Along with DeRuiter, she credits several other members of the Auburn Pharmacy family for helping her through the process. Salisa Westrick taught the optional research course where she learned how to write research papers and apply for grants, and the late Anne Marie Liles was an important faculty mentor who helped McCreary and others get started and grow. the Equal Access Birmingham interprofessional free clinic in Birmingham. She also thanks Courtney Watts Alexander and Kent Owusu, members of the HCOP Class of 2014, who taught her about residencies and involvement in professional organizations.
She also thanks Brent Fox for helping her create her first Twitter account. That account now has a blue tick next to it, boasting nearly 15,000 followers, as it has become one of the nation’s leading voices regarding the COVID-19 treatment.
After leaving Auburn, McCreary completed a two-year residency at the University of Wisconsin Health, specializing in infectious diseases during his sophomore year. Additionally, she was a member of the planning committee of the American Society for Microbiology and chair of the publications committee of the Society of Infectious Disease Pharmacists, or SIDP. She was recently elected to the SIDP Board of Directors and will complete a two-year term from 2021-23.
His practice interests include infectious diseases and antimicrobial stewardship in immunocompromised hosts, antimicrobial resistance, and pharmacokinetic/pharmacodynamic optimization of antimicrobials.
At UPMC, she chairs the COVID-19 Therapeutics Committee, which oversees the writing of guidelines and the development of order sets for all inpatient and outpatient COVID-19 treatments in 35 hospitals and eight patient records. electronic health.

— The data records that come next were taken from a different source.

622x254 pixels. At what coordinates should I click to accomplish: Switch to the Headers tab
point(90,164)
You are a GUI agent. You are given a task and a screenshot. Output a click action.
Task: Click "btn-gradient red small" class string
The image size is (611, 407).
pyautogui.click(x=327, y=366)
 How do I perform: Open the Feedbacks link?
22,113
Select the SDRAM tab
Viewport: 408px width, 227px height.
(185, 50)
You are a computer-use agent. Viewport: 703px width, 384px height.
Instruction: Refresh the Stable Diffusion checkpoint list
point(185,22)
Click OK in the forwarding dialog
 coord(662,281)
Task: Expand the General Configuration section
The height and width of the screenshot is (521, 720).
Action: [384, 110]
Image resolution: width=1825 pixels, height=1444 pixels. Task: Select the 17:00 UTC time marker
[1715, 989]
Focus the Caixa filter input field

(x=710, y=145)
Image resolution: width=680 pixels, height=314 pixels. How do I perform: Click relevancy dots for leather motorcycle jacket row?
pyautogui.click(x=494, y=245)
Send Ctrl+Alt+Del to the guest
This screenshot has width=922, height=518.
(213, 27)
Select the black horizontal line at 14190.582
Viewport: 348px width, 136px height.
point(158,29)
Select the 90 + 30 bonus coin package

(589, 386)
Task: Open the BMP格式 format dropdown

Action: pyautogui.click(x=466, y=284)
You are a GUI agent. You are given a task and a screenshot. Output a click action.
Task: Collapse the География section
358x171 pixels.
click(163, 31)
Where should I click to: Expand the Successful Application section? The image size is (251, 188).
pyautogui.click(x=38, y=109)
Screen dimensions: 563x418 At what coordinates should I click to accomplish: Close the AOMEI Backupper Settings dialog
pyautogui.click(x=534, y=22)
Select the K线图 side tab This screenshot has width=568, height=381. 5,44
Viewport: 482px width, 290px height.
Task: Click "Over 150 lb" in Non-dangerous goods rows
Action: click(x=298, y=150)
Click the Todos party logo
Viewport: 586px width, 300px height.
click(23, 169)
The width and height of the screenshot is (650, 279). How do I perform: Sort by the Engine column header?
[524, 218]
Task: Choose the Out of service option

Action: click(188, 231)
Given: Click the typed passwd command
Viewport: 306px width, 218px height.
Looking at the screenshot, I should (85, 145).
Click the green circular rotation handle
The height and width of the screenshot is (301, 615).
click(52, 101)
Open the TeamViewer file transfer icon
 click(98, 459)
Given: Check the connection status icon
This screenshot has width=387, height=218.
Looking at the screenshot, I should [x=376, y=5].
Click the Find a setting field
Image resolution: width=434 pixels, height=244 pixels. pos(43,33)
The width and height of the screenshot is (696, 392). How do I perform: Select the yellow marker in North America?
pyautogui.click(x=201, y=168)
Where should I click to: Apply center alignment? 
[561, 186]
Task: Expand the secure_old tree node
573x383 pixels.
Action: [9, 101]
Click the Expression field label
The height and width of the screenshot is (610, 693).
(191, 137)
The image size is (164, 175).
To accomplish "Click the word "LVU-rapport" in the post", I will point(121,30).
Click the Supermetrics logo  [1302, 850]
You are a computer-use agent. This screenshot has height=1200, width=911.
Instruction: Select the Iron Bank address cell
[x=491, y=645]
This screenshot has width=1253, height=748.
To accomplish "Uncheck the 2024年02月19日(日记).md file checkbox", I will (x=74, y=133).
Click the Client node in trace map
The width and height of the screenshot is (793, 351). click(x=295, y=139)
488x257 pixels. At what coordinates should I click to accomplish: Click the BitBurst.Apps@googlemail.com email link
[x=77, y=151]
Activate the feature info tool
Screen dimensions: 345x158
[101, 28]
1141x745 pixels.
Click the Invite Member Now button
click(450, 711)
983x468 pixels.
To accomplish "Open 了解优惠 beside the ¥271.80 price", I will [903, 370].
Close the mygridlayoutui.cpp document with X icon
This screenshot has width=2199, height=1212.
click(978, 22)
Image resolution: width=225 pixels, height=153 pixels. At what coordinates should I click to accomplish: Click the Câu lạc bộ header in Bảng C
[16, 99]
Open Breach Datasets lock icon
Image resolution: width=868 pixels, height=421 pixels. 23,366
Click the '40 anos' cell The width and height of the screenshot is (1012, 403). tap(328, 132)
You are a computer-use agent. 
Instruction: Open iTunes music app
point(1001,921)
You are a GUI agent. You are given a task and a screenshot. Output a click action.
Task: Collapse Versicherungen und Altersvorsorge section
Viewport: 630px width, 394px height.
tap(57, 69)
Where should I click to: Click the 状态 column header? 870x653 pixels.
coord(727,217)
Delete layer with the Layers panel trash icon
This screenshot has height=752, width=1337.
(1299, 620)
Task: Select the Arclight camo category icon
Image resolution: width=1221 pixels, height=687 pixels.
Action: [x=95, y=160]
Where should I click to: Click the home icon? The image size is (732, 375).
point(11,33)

She is the pharmacy lead for two large adaptive randomized trials: REMAP-CAP COVID-19 and OPTIMISE-C19 and leads UPMC’s monoclonal antibody outpatient treatment network and 22 Evusheld administration clinics.
With all the data, studies and trials, McCreary is still shocked at how complex and unique COVID-19 is, making it all the more difficult to treat.
“COVID-19 is phenotypically complex, meaning it presents very differently in different patients. We see patients who have absolutely no symptoms and patients who die tragically,” she said. “It also has very heterogeneous sequelae, which means that aside from respiratory symptoms, patients can present with diseases of almost any other organ system that vary in severity.
“Finally, we are only just beginning to understand the terrible consequences of the long COVID and so we will not only try to optimize care for acute illnesses for the foreseeable future, but now we are learning how to manage patients with long illnesses. term. comorbidities associated with their infection.
Still in her first 10 years as a professional, McCreary saw her whole world change in a short time.
“COVID-19 has changed everything. Over the past two-plus years, the majority of my work and the work of many members of my teams has transitioned exclusively to COVID-19,” she said. “We have also had to learn to navigate providing clinical care and collaborating with teams almost exclusively virtually for some time, to appreciate the social and mental challenges we have all faced throughout the pandemic and to work more quickly and more ready to fully rotate plans with more changing information than ever before.
“The silver lining met people across the healthcare system, in a variety of roles, as we all collaborated to improve outcomes.”